THE PROBLEM: In the listing below, the lines starting with the line with "Open the Tutorials page" and going on through the line with "Task: Select the 'add" are to be reproduced exactly, and only those.
▶
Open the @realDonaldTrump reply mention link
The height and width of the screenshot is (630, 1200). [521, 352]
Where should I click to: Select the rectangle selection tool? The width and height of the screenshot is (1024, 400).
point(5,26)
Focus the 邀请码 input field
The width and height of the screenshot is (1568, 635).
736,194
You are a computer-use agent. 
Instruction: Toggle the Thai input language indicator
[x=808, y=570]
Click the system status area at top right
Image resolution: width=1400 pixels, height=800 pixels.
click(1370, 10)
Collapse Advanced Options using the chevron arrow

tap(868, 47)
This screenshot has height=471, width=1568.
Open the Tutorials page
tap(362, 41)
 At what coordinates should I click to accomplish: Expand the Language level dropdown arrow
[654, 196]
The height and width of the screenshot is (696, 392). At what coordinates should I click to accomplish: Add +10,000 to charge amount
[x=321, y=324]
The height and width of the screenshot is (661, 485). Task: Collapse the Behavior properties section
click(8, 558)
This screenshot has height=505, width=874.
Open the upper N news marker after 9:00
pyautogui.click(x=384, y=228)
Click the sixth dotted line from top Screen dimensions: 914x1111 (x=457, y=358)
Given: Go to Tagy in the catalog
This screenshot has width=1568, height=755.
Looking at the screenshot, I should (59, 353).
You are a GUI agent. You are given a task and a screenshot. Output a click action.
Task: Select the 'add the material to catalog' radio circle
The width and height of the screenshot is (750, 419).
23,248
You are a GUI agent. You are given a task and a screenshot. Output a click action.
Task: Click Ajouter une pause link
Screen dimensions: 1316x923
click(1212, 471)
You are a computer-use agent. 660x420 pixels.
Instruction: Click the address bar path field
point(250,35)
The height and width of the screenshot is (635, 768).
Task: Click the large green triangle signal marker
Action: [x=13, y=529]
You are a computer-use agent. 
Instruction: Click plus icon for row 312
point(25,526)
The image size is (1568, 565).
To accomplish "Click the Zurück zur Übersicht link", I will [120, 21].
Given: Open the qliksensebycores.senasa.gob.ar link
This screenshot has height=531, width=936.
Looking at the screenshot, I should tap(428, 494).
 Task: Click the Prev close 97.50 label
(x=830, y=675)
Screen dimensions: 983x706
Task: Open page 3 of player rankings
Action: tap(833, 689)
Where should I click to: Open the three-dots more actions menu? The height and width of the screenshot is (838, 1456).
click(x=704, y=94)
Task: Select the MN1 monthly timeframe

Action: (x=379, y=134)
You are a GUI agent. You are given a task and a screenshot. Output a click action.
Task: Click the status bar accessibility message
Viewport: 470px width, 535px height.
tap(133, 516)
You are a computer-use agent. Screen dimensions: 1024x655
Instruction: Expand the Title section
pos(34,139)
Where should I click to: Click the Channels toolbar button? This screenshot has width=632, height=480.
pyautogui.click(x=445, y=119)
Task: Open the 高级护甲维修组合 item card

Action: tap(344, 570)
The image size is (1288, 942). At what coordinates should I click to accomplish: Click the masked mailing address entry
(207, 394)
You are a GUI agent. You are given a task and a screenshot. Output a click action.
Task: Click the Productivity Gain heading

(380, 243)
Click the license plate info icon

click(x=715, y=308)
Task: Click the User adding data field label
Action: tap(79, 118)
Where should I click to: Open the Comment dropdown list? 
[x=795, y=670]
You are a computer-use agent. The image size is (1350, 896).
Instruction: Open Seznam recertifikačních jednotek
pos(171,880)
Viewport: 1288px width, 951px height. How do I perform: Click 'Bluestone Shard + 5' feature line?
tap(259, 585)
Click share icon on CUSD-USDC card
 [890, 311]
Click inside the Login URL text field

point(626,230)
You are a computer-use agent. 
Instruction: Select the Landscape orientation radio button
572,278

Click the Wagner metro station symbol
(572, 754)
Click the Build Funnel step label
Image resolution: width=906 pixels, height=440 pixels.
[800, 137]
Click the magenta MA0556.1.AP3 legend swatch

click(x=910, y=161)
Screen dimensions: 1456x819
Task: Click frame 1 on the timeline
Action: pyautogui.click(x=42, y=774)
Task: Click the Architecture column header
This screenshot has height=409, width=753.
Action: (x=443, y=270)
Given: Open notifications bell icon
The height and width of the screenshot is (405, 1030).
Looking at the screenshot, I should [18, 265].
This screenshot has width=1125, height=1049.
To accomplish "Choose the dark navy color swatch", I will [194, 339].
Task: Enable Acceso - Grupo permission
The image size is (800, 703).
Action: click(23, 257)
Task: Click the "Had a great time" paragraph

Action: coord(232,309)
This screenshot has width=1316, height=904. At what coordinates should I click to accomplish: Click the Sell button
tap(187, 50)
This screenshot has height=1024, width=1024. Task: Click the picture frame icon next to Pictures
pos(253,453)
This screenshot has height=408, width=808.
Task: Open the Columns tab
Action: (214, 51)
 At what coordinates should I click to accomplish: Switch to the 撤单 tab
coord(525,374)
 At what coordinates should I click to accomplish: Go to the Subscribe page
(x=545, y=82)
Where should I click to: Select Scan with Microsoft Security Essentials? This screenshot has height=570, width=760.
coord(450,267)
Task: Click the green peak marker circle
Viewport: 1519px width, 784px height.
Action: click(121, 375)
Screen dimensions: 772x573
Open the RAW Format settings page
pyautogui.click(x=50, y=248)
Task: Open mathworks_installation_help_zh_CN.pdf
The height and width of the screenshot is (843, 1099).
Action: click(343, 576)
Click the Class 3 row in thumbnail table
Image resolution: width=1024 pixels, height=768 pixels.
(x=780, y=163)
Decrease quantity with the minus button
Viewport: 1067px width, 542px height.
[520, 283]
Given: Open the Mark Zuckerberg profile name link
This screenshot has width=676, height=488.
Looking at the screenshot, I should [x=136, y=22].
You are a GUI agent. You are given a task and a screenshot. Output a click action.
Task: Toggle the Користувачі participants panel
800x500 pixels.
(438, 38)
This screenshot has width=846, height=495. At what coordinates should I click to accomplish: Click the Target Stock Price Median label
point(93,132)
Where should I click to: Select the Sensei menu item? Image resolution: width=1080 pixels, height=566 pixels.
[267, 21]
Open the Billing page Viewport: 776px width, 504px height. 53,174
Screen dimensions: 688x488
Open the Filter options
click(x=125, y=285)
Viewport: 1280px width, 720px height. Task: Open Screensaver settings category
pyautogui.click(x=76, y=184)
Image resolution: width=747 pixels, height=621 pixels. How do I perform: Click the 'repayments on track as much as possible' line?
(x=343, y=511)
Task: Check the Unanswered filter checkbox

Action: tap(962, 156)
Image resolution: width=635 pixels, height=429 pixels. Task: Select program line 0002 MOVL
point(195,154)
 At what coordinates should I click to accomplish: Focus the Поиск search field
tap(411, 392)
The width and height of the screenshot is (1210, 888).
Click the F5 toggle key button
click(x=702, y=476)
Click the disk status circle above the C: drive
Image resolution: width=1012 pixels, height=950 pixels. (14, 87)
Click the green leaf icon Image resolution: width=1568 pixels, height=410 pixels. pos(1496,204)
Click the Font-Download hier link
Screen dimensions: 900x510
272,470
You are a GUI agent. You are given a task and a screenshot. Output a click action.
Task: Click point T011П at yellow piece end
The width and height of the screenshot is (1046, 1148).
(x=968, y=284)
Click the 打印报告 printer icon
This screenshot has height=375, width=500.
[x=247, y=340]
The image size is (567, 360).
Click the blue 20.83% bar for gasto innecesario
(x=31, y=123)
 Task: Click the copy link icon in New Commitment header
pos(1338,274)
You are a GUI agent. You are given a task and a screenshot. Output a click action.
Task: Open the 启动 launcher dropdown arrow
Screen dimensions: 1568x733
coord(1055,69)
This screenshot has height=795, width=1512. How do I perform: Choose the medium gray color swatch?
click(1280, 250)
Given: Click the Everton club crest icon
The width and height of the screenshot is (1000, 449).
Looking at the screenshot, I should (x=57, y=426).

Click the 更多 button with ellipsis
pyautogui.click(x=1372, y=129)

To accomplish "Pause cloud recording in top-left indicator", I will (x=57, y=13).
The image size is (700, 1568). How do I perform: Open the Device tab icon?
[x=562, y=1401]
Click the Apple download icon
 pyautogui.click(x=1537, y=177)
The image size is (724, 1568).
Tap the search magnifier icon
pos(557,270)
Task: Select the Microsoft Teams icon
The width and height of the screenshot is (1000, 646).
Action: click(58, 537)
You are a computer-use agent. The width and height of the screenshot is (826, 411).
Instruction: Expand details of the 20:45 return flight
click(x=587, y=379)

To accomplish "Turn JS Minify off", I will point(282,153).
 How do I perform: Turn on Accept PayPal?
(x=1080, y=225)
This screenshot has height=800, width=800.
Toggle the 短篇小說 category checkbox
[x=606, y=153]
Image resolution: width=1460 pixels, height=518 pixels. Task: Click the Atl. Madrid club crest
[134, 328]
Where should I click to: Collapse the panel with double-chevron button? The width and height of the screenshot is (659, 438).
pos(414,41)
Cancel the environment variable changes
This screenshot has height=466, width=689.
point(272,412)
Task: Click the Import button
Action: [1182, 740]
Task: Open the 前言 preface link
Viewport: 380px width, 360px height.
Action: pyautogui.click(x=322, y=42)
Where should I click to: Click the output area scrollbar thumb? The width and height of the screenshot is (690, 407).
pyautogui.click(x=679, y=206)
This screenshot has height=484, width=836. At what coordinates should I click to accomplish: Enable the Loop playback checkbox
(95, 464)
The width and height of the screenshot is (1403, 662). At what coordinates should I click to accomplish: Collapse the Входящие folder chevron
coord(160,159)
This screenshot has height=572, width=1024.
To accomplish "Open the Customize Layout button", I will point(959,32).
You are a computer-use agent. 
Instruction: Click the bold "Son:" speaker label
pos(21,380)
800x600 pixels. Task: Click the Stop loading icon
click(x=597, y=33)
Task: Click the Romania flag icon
◀
REPLY TO THE EXERCISE:
Open the Tutorials page
tap(362, 41)
 At what coordinates should I click to accomplish: Expand the Language level dropdown arrow
[654, 196]
The height and width of the screenshot is (696, 392). At what coordinates should I click to accomplish: Add +10,000 to charge amount
[x=321, y=324]
The height and width of the screenshot is (661, 485). Task: Collapse the Behavior properties section
click(8, 558)
This screenshot has height=505, width=874.
Open the upper N news marker after 9:00
pyautogui.click(x=384, y=228)
Click the sixth dotted line from top Screen dimensions: 914x1111 (x=457, y=358)
Given: Go to Tagy in the catalog
This screenshot has width=1568, height=755.
Looking at the screenshot, I should (59, 353).
You are a GUI agent. You are given a task and a screenshot. Output a click action.
Task: Select the 'add the material to catalog' radio circle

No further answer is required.